Antidepressants depress fish appetites – study Updated for 2024

Updated: 22/11/2024

Antidepressants are making their way into freshwater ecosystems and changing the way fish behave while hunting for food, according to biologists.

Researchers have found that fluoxetine, the main ingredient in Prozac, can disrupt the foraging behaviour of mosquitofish (Gambusia holbrooki), a species of freshwater fish found in the US and Australia.

Like most small freshwater fish, mosquitofish tend to hunt in social groups – shoals – to forage more efficiently and reduce the risk of predation.

Pollutants

In their study, published in the journal Biology Letters, the researchers found that fluoxetine had no apparent impact on solitary fish.

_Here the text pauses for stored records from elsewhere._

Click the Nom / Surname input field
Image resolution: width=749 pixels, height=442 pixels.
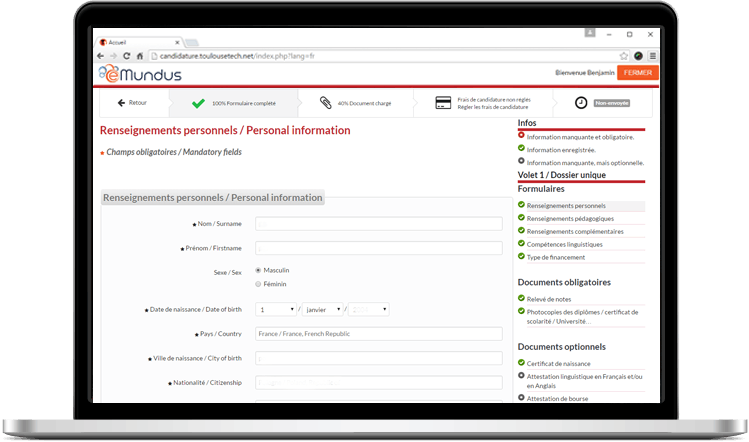pos(378,224)
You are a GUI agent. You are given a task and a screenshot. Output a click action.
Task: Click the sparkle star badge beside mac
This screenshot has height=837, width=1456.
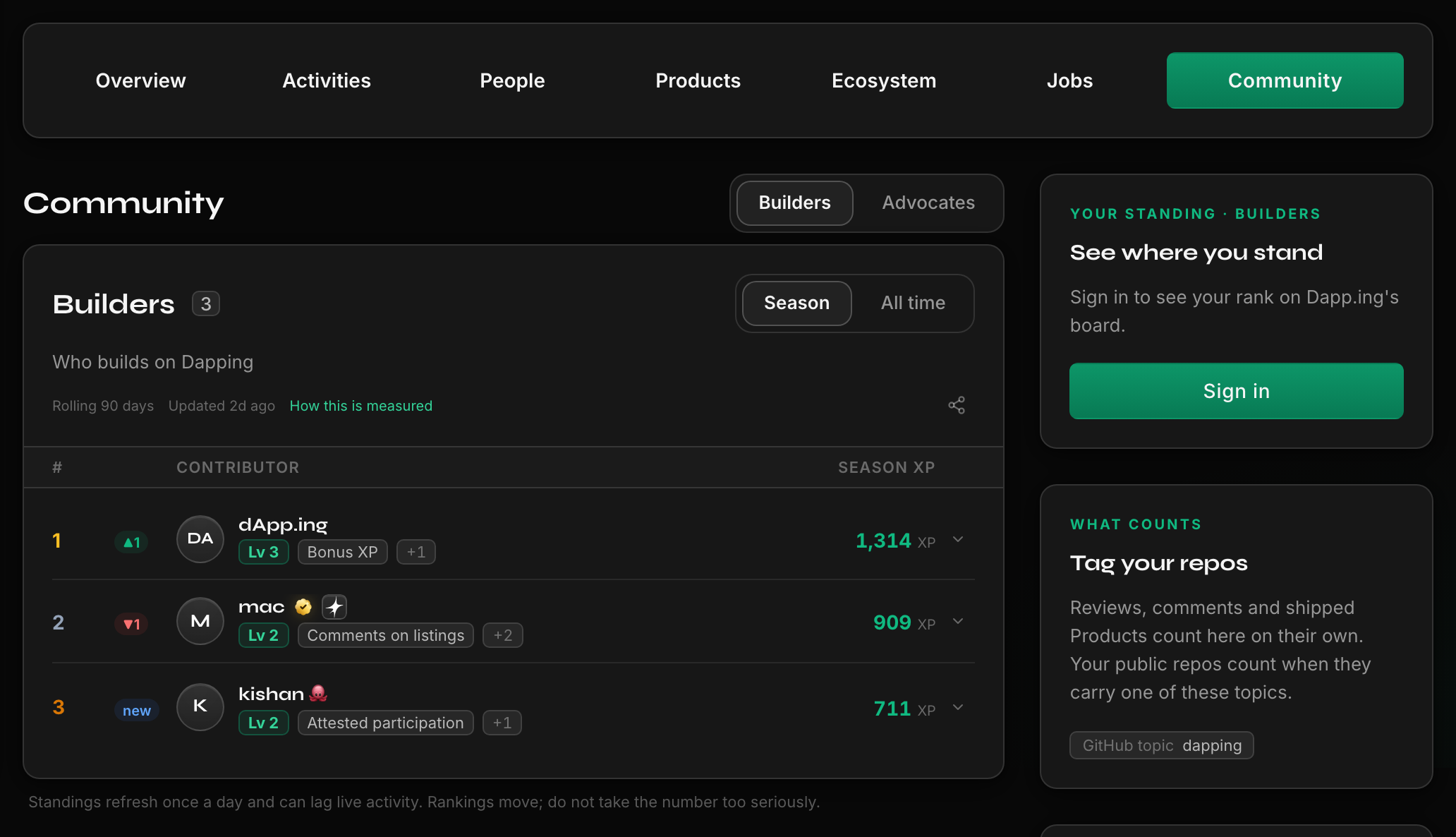pyautogui.click(x=334, y=607)
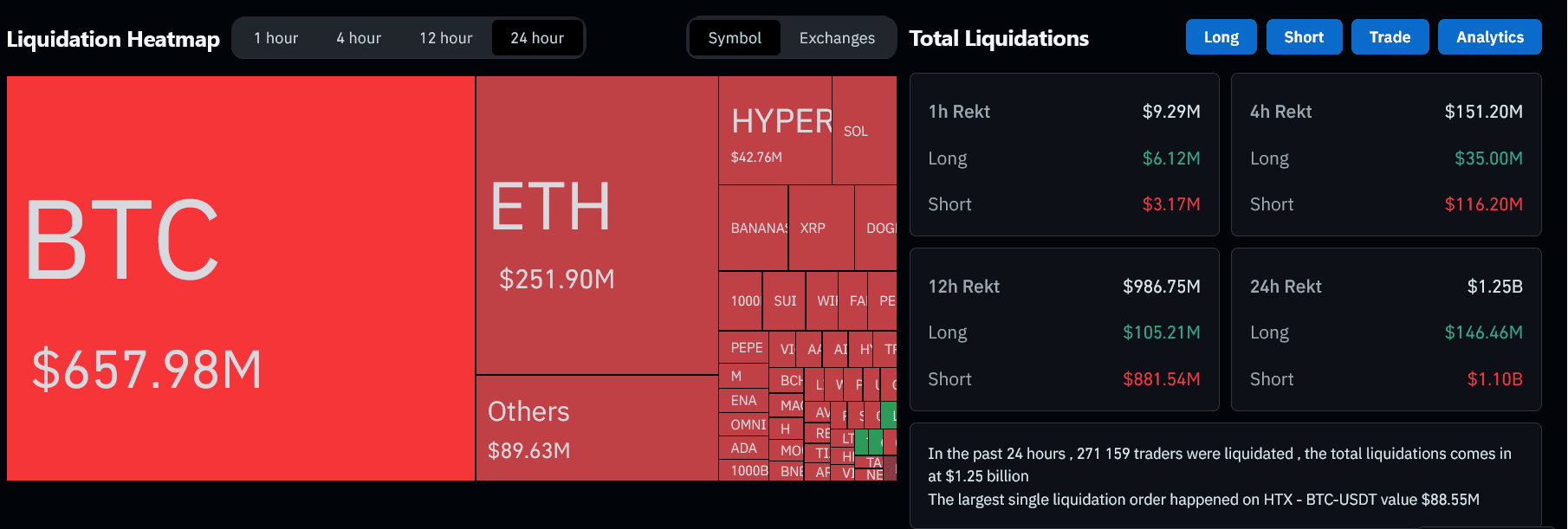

But in the case of mosquitofish shoals, exposure to high doses of the drug affected their overall food consumption and altered their foraging behaviour.

The team said its findings suggest that “social context may be an important, but underappreciated, factor influencing the ecological impacts of chemical pollutants on wildlife”.

Fluoxetine, along with many other drugs, is often passed through urine and makes its way into freshwater bodies such as lakes and rivers because water treatment systems cannot filter it out.

These psychoactive pollutants have been shown to influence behaviour in animals – with a recent study by King’s College London reporting that cocaine contamination in the River Thames was making eels hyperactive.

Confounded

Previous studies have shown how antidepressants affect individual animals but few have questioned whether “the impacts seen in social isolation are reflective of those in a social context”, the researchers said.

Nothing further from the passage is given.